### EXERCISE PROMPT
Answer these from the page excerpt below:
(a) In what year did Madeleine travel from Chandannagar to France?
(b) Where does the excerpt place Chandannagar in relation to Kolkata?
(c) Which university employs Sue Peabody?

### PAGE EXCERPT
◆ ◆ ◆ ◆ ◆
Although Aaron Burr 1772 was married to Theodosia Bartow Burr until her death in 1794,  he had two children with Mary Eugenie Emmons, who was a servant in his household.
Although Aaron Burr 1772 was married to Theodosia Bartow Burr until her death in 1794, he had two children with Mary Eugenie Emmons, who was a servant in his household.
Illustration: Erin Robinson

I went to Kolkata to try to find how Emmons’ story had started. It was August, monsoon season, muggy and wet. The colonial-era buildings with broad verandas and crumbling alabaster columns and the post-colonial concrete apartment blocks all seemed tinged sepia, as if the city was set in a flashback from a film. Until the mid-20th century, when the British left India, Kolkata was the largest city in Asia, the fourth largest in the world. From the 18th century to the 20th century, Kolkata was the capital of British India, a metropolis of tremendous wealth and misery, of lavish mansions and slums. From here, cotton, jute, silk, opium, and people were shipped across the world.

In the mid 1700s when Emmons was born, the era of colonial expansion in India had just begun. The European trading posts were villages along the Ganges River. For the next few decades, a global conflict would be waged between the British and French colonial forces for control of India’s resources. That war would stretch from India to Africa to the Caribbean to the U.S.

For clues about Emmons, I had contacted Sue Peabody, a professor of French colonial history at Washington State University who published Madeleine’s Children in 2017, an account of a Bengali woman named Madeleine, who was born around 1759 and traveled from Chandannagar, a French colony along the Ganges, about 20 miles north of Kolkata, to France in 1771, around the same time as Emmons was believed to have migrated. Madeleine was a domestic slave to a Frenchwoman, who moved to France and then to a French colony in Reunion, off the coast of east Africa. Madeleine’s story became known only because her son, Furcy, sued for his freedom in the Royal Court in Paris, and won. 

The passengers of ships across the French colonies are listed in logbooks, many of which are now digitized, as are French colonial census records. But the names of passengers who are servants, slaves, or stowaways are rarely provided. The documentation on Madeleine in ship records and census records was sparse. And the documents regarding her status as a slave that were subsequently produced in court by her owners may have been falsified years later.

As Peabody wrote: “This project has taught me more deeply than I ever realized before how vast is the slippage between written evidence and historical truth. So many things have happened that were never recorded on paper. So many written records bend the truth for posterity.”
◆ ◆ ◆ ◆ ◆
### RECORDS SUPPLIED
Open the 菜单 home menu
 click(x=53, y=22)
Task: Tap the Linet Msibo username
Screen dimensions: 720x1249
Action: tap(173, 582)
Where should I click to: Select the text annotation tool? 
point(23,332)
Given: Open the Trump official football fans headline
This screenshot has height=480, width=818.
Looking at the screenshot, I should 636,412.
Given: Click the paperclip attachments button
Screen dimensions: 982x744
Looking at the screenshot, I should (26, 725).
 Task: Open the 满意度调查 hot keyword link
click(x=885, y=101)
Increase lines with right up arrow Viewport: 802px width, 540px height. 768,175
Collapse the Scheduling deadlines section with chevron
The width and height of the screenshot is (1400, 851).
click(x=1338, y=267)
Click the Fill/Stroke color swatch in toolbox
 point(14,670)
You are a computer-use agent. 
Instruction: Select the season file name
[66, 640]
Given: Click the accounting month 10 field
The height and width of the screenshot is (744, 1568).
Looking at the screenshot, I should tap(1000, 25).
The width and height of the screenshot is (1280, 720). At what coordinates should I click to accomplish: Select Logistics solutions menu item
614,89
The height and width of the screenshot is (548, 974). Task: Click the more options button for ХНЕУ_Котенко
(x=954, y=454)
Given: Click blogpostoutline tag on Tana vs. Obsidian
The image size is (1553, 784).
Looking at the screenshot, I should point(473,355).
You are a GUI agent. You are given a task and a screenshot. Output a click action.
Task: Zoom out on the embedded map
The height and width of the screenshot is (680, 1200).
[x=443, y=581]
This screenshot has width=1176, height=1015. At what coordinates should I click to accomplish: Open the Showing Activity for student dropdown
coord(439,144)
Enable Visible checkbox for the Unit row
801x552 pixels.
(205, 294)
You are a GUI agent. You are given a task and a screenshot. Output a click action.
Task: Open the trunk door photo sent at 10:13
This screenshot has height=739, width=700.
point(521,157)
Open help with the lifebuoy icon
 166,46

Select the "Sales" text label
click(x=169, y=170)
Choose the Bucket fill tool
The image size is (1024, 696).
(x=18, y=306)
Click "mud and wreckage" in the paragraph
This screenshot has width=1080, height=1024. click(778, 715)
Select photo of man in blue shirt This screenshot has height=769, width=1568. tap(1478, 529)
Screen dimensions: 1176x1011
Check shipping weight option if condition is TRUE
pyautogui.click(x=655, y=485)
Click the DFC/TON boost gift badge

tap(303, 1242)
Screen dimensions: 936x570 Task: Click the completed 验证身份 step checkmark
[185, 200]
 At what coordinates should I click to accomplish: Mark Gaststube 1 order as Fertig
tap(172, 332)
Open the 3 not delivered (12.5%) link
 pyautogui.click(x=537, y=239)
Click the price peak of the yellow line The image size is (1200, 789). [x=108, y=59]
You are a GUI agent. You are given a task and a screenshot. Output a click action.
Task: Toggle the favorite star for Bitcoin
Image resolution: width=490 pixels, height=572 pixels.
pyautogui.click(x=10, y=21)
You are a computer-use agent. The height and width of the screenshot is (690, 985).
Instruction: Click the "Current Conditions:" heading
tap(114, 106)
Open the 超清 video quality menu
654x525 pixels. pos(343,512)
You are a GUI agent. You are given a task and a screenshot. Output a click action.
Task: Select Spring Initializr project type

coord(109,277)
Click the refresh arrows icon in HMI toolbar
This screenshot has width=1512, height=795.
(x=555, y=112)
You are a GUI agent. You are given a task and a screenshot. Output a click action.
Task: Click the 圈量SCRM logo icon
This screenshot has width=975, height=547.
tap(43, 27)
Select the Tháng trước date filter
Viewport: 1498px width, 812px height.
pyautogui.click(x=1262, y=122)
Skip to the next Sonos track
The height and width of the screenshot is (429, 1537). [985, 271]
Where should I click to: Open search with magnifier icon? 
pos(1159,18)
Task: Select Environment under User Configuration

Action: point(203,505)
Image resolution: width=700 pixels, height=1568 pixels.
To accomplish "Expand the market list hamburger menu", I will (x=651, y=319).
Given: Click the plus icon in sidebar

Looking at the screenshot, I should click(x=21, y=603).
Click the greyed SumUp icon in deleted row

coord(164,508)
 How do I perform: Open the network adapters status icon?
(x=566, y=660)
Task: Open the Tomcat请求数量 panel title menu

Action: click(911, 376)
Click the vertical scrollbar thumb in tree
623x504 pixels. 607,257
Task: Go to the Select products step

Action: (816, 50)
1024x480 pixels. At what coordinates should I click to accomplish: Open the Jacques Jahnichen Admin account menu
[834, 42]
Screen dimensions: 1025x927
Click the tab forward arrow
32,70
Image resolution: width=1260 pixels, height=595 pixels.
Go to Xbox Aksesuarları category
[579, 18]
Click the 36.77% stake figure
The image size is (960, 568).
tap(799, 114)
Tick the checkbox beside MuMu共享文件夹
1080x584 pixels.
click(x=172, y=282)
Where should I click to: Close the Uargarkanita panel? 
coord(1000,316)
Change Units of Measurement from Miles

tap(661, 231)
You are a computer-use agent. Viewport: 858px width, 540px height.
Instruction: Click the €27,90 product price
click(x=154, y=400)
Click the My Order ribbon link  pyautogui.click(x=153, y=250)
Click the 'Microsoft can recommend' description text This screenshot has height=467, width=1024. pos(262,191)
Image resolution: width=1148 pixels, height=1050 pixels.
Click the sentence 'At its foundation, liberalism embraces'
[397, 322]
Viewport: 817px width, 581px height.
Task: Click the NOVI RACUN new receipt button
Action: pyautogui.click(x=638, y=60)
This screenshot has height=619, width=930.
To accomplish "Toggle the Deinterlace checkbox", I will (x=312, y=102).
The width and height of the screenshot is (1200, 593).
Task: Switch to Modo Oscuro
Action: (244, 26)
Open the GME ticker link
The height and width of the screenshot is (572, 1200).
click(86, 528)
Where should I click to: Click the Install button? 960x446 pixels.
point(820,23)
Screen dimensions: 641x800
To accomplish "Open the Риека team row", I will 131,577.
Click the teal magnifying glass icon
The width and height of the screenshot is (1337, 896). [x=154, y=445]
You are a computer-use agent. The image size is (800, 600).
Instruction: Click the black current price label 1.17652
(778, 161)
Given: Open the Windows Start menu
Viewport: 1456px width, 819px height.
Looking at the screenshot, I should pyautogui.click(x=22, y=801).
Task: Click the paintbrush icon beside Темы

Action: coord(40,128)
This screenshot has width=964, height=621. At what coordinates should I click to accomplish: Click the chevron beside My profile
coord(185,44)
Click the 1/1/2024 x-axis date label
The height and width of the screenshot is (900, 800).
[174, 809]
◆ ◆ ◆ ◆ ◆
### SOLUTION FOR THIS EXERCISE
(a) 1771
(b) About 20 miles north of Kolkata, along the Ganges
(c) Washington State University